### What you have to do
What are the lines, word for word, from the line with "Screen dimensions: 600x402" up to and including the line with "Click the table" in the records below? Omit the pictures.

### The data
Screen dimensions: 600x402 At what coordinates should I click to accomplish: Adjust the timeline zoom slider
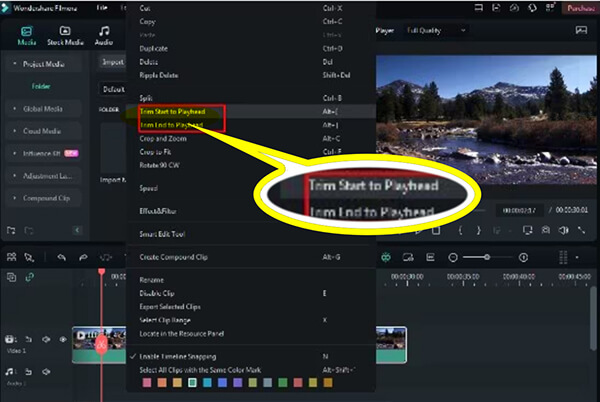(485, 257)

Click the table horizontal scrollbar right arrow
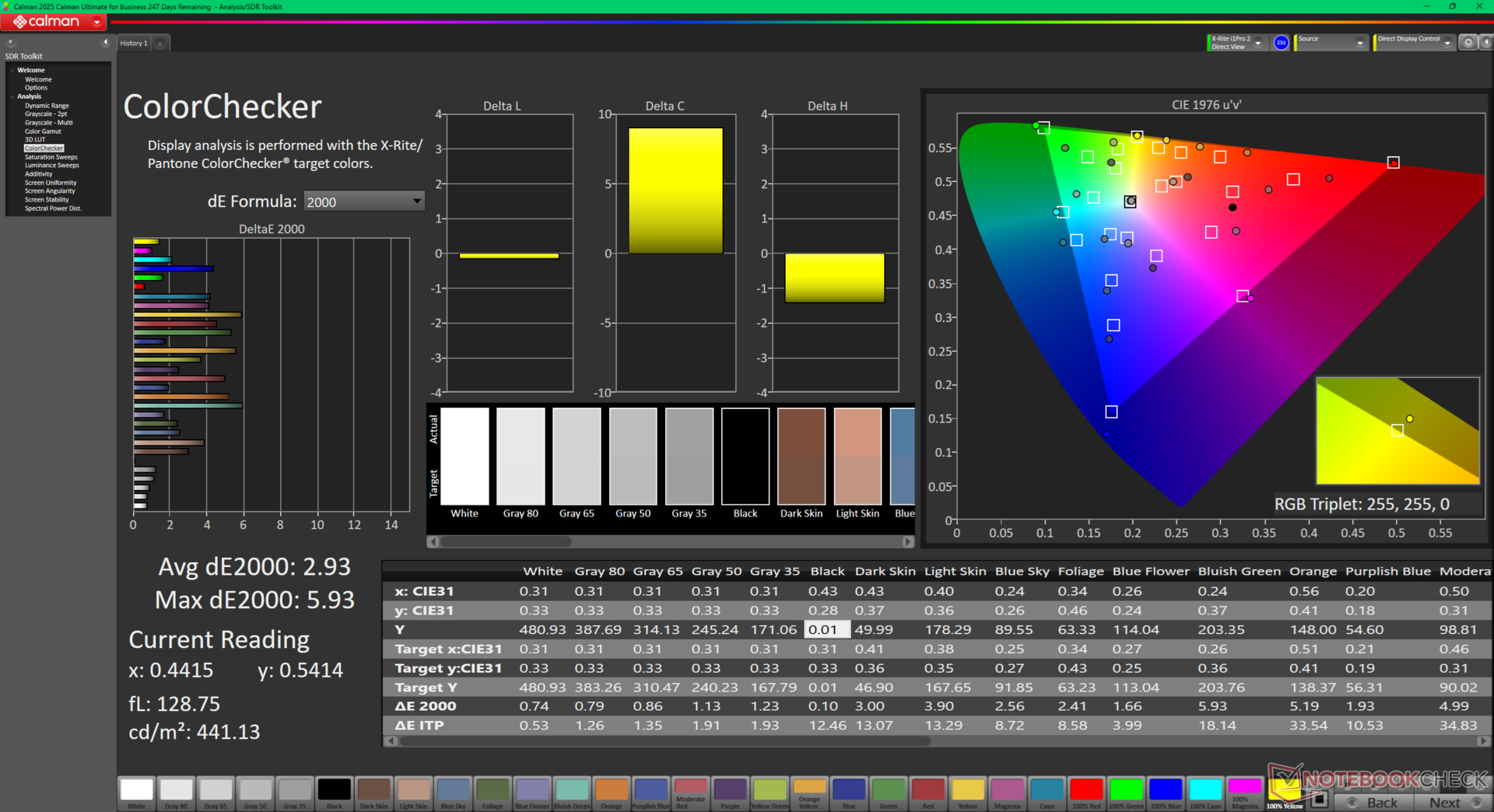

==

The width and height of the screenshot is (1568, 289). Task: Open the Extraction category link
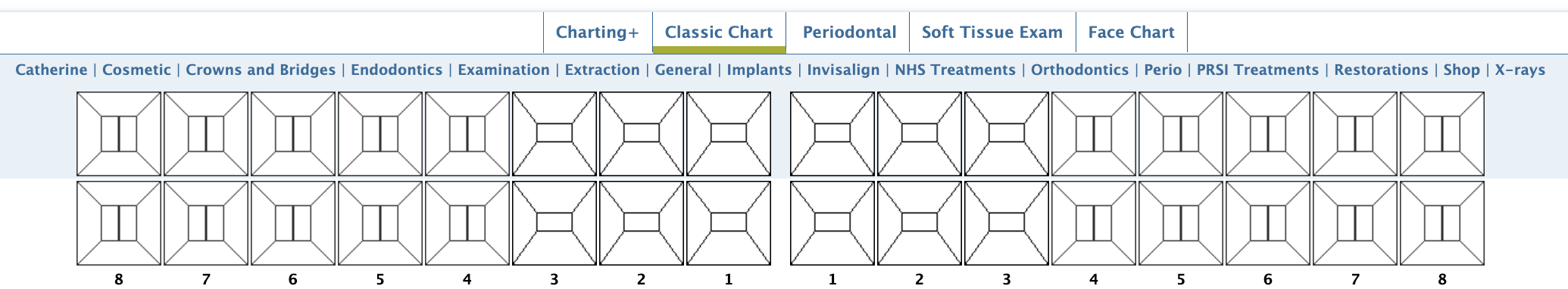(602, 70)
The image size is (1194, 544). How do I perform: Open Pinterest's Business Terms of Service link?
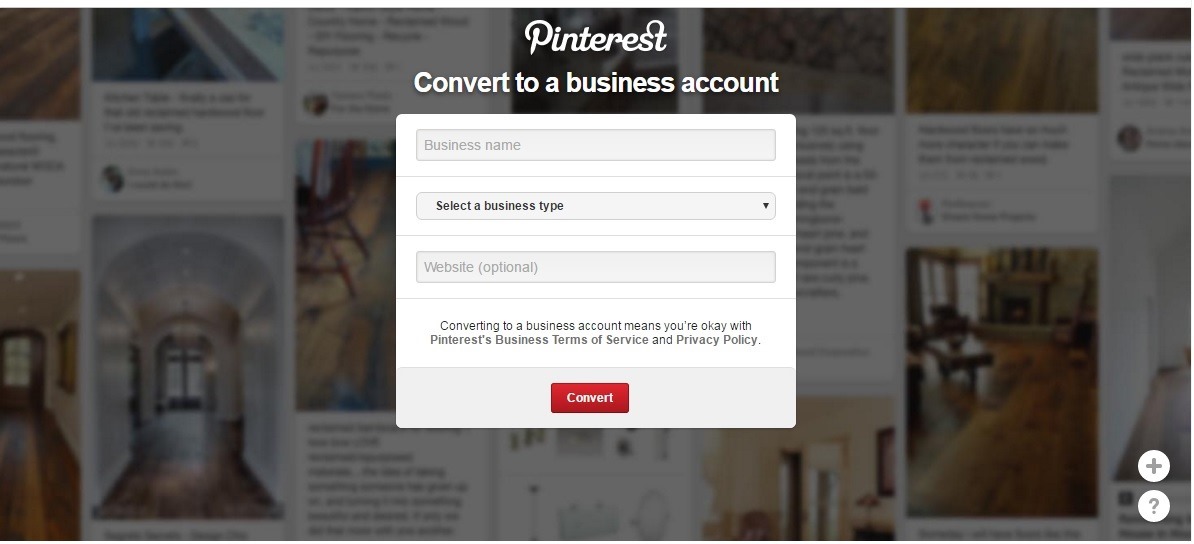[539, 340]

...

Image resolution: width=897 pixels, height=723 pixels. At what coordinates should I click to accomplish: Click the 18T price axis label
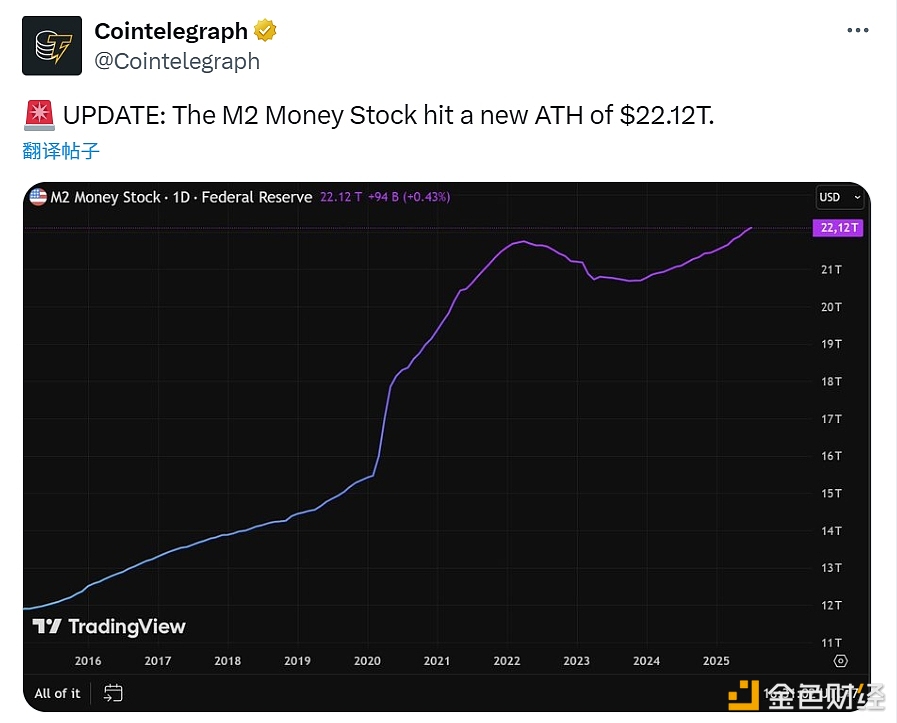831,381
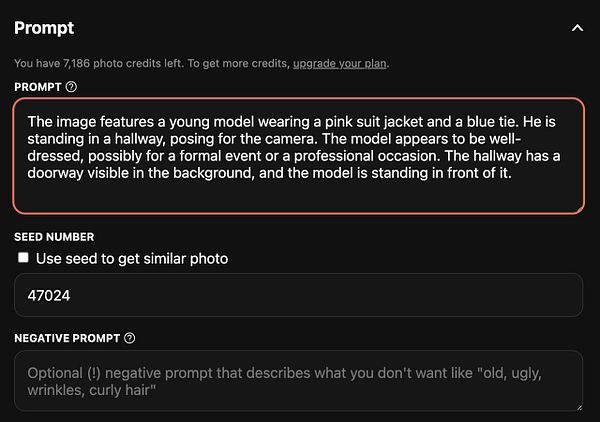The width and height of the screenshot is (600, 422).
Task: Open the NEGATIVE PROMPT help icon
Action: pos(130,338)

### Completed exercise
Screen dimensions: 600x402 At what coordinates should I click to accomplish: Adjust the timeline zoom slider
(485, 257)

Click the table horizontal scrollbar right arrow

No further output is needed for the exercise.